▶ **RECORD EXCERPTS**:
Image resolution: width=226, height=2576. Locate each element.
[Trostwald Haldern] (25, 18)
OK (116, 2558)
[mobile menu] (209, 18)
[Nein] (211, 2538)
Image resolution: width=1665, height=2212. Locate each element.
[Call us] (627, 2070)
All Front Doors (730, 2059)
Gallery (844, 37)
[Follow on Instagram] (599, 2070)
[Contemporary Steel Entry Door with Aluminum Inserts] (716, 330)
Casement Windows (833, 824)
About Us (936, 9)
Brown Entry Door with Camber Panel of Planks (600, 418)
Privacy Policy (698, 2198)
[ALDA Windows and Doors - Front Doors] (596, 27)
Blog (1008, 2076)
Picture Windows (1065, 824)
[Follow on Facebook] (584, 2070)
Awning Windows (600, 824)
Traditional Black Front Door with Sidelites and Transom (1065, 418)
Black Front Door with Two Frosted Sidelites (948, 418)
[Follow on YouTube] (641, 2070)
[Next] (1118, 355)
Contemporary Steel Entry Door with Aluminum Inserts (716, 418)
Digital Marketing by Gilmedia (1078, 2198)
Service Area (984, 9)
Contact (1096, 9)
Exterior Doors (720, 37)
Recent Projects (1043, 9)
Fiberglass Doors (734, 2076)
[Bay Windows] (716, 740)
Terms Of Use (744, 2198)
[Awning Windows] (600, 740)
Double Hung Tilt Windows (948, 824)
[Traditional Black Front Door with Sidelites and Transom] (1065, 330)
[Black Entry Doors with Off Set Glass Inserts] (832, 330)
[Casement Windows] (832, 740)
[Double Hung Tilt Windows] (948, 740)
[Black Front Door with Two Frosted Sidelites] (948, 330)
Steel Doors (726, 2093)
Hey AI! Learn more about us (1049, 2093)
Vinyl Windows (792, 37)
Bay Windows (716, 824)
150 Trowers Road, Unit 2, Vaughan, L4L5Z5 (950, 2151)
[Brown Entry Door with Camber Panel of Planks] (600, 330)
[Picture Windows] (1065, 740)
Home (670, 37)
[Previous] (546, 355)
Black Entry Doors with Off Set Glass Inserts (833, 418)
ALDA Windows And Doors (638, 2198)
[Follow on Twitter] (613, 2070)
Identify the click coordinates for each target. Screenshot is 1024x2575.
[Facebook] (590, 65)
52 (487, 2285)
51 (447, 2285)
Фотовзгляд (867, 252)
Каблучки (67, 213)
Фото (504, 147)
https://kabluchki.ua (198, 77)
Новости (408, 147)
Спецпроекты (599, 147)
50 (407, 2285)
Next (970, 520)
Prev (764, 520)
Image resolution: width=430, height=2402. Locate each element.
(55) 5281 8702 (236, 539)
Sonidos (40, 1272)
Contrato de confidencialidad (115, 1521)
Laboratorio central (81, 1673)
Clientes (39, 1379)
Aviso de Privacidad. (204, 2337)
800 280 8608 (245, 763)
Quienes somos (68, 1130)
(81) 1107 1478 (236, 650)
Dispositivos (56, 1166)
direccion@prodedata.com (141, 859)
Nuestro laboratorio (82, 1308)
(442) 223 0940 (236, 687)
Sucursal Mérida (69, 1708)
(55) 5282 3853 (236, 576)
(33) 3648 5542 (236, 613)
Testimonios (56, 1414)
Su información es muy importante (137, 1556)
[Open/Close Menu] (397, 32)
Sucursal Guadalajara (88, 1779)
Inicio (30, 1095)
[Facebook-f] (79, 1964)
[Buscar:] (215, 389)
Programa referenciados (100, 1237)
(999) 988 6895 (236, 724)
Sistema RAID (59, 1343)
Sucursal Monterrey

▶ **ASSIGNMENT**:
Produce an identical printout of the material above.

▶ **RESPONSE**:
Image resolution: width=226, height=2576. Locate each element.
[Trostwald Haldern] (25, 18)
OK (116, 2558)
[mobile menu] (209, 18)
[Nein] (211, 2538)
Image resolution: width=1665, height=2212. Locate each element.
[Call us] (627, 2070)
All Front Doors (730, 2059)
Gallery (844, 37)
[Follow on Instagram] (599, 2070)
[Contemporary Steel Entry Door with Aluminum Inserts] (716, 330)
Casement Windows (833, 824)
About Us (936, 9)
Brown Entry Door with Camber Panel of Planks (600, 418)
Privacy Policy (698, 2198)
[ALDA Windows and Doors - Front Doors] (596, 27)
Blog (1008, 2076)
Picture Windows (1065, 824)
[Follow on Facebook] (584, 2070)
Awning Windows (600, 824)
Traditional Black Front Door with Sidelites and Transom (1065, 418)
Black Front Door with Two Frosted Sidelites (948, 418)
[Follow on YouTube] (641, 2070)
[Next] (1118, 355)
Contemporary Steel Entry Door with Aluminum Inserts (716, 418)
Digital Marketing by Gilmedia (1078, 2198)
Service Area (984, 9)
Contact (1096, 9)
Exterior Doors (720, 37)
Recent Projects (1043, 9)
Fiberglass Doors (734, 2076)
[Bay Windows] (716, 740)
Terms Of Use (744, 2198)
[Awning Windows] (600, 740)
Double Hung Tilt Windows (948, 824)
[Traditional Black Front Door with Sidelites and Transom] (1065, 330)
[Black Entry Doors with Off Set Glass Inserts] (832, 330)
[Casement Windows] (832, 740)
[Double Hung Tilt Windows] (948, 740)
[Black Front Door with Two Frosted Sidelites] (948, 330)
Steel Doors (726, 2093)
Hey AI! Learn more about us (1049, 2093)
Vinyl Windows (792, 37)
Bay Windows (716, 824)
150 Trowers Road, Unit 2, Vaughan, L4L5Z5 (950, 2151)
[Brown Entry Door with Camber Panel of Planks] (600, 330)
[Picture Windows] (1065, 740)
Home (670, 37)
[Previous] (546, 355)
Black Entry Doors with Off Set Glass Inserts (833, 418)
ALDA Windows And Doors (638, 2198)
[Follow on Twitter] (613, 2070)
Identify the click coordinates for each target. Screenshot is 1024x2575.
[Facebook] (590, 65)
52 (487, 2285)
51 (447, 2285)
Фотовзгляд (867, 252)
Каблучки (67, 213)
Фото (504, 147)
https://kabluchki.ua (198, 77)
Новости (408, 147)
Спецпроекты (599, 147)
50 (407, 2285)
Next (970, 520)
Prev (764, 520)
Image resolution: width=430, height=2402. Locate each element.
(55) 5281 8702 (236, 539)
Sonidos (40, 1272)
Contrato de confidencialidad (115, 1521)
Laboratorio central (81, 1673)
Clientes (39, 1379)
Aviso de Privacidad. (204, 2337)
800 280 8608 (245, 763)
Quienes somos (68, 1130)
(81) 1107 1478 (236, 650)
Dispositivos (56, 1166)
direccion@prodedata.com (141, 859)
Nuestro laboratorio (82, 1308)
(442) 223 0940 (236, 687)
Sucursal Mérida (69, 1708)
(55) 5282 3853 (236, 576)
(33) 3648 5542 (236, 613)
Testimonios (56, 1414)
Su información es muy importante (137, 1556)
[Open/Close Menu] (397, 32)
Sucursal Guadalajara (88, 1779)
Inicio (30, 1095)
[Facebook-f] (79, 1964)
[Buscar:] (215, 389)
Programa referenciados (100, 1237)
(999) 988 6895 (236, 724)
Sistema RAID (59, 1343)
Sucursal Monterrey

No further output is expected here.